Most of my time was spent at a place and with a group of girls that I have no pictures to remember them with. For their safety, what i’m allowed to say is limited. There’s no YouTube video, no Flickr picture albums. Just memories. Just moments that I won’t forget and a place where my heart will always be.

The air was cleaner out where I was. A change from the city with it’s  smoggy pollution that was reminiscent of L.A. but looked mostly like a run down impoverished New York City. I sat next to a girl who had been forced into prostitution. She was rescued out of it at the age of 13, how long she had been in it before that I don’t know. She was wiser and stronger than anyone I’d ever known. She walked around the bit of land a group of them lived on like some sort of grandmother/yoda figure. She was now, at 16, infact one of the oldest there. Always with a song she’d sing to herself. Her voice was very different than any American pop idol voice you’d ever heard, but it was the sound that could rebirth your soul. She sang Hindi songs. For days while we were there she sang for us when we would beg her to. She stood no higher than my shoulder. She sat with me and sang for me her favorite song. Staring out with a calm reflective voice she told me of her past. Her family that is gone and how at night, crying on her pillow, she sings. In that moment, for the first time in so many years I felt something. She gave to me something so unexpected. Sitting there with her I found peace. In all the places broken and torn, for all the years spent restless. One little girl. Braver than a thousand men on the front line. She had no idea that in her she possessed the power to heal the human soul. There is (especially for women) nothing more broken than the world she lived in. The places she survived. I found in her reason. Reason to mend. Reason to leave behind all that entangled me. It wasn’t just about my own pain holding me back anymore, it was injustice to the world to not let go of it. It was impossible to look in her eyes and hold on to those excuses any longer. She was the lowest of the low, the forgotten and unseen. Pain is not about a cast system. It is not about who hurts more or less. The world is broken. As one of the broken I will fight for the others, for those who cannot fight for themselves. For those girls I met in India. Leaving them at that gate was the hardest thing I’ve ever had to do. I told them that I had to go but my heart would always be there. And it is there, that it remains.

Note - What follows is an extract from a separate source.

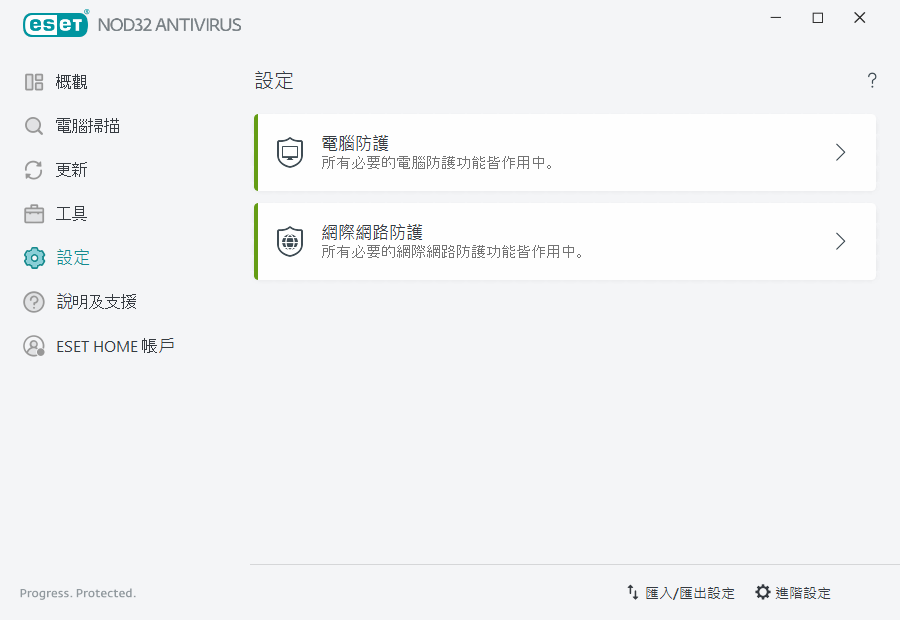Click the question mark help button
Image resolution: width=900 pixels, height=620 pixels.
(x=872, y=81)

There are those who walk around India on vacation in their saris and hippy garb with their greasy hair from not showering for weeks. People with money who want to live like the locals. People who want to pretend like there is no dividing line and after a time go back to their comfortable beds. They are the ones that “have found themselves in India”.

I walked around India, I didn’t wear a sari or sustain from showering (for too long). I was a foreigner. I was an American. I saw the dividing line and it cut to my core. I honestly am not sure what I found in India, maybe it was myself… maybe it was something far better. A song I’ve heard a million times came back to me in my time there. I always wondered about the experience that the song was born out of. How it could feel, what it could mean, to find in the awful a beautiful kind of inspiration, and to feel the same towards a place that truly does change you and leave you with only the deepest sense of gratitude.

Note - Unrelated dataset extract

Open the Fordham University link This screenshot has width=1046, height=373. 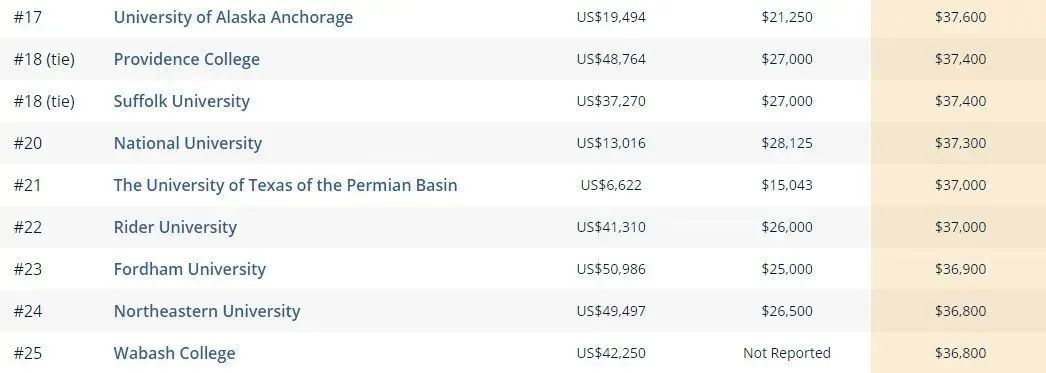point(189,269)
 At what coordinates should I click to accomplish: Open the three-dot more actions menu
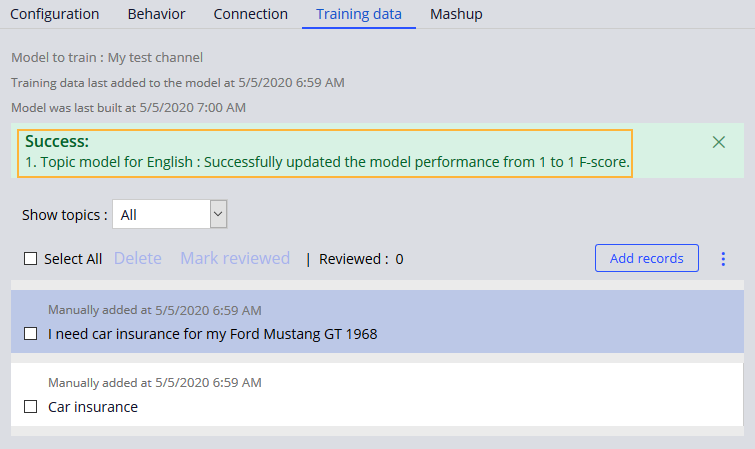pos(723,259)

“How bout getting off these antibiotics, How bout stopping eating when I’m full up
How bout them transparent dangling carrots, How bout that ever elusive kudo

Thank you India, thank you terror, thank you disillusionment, thank you frailty,
Thank you consequence, thank you, thank you silence

How bout me not blaming you for everything, how bout me enjoying the moment for once
How bout how good it feels to finally forgive you, how bout grieving it all one at a time

Thank you India, thank you terror, thank you disillusionment, thank you frailty,
Thank you consequence, thank you, thank you silence

The moment I let go of it was the moment I got more than I could handle,
The moment I jumped off of it was the moment I touched down

How bout no longer being masochistic, how bout remembering your divinity
How bout unabashedly bawling your eyes out, how bout not equating death with stopping

Thank you india, thank you providence, thank you disillusionment,
Thank you nothingness, thank you clarity, thank you, thank you silence.”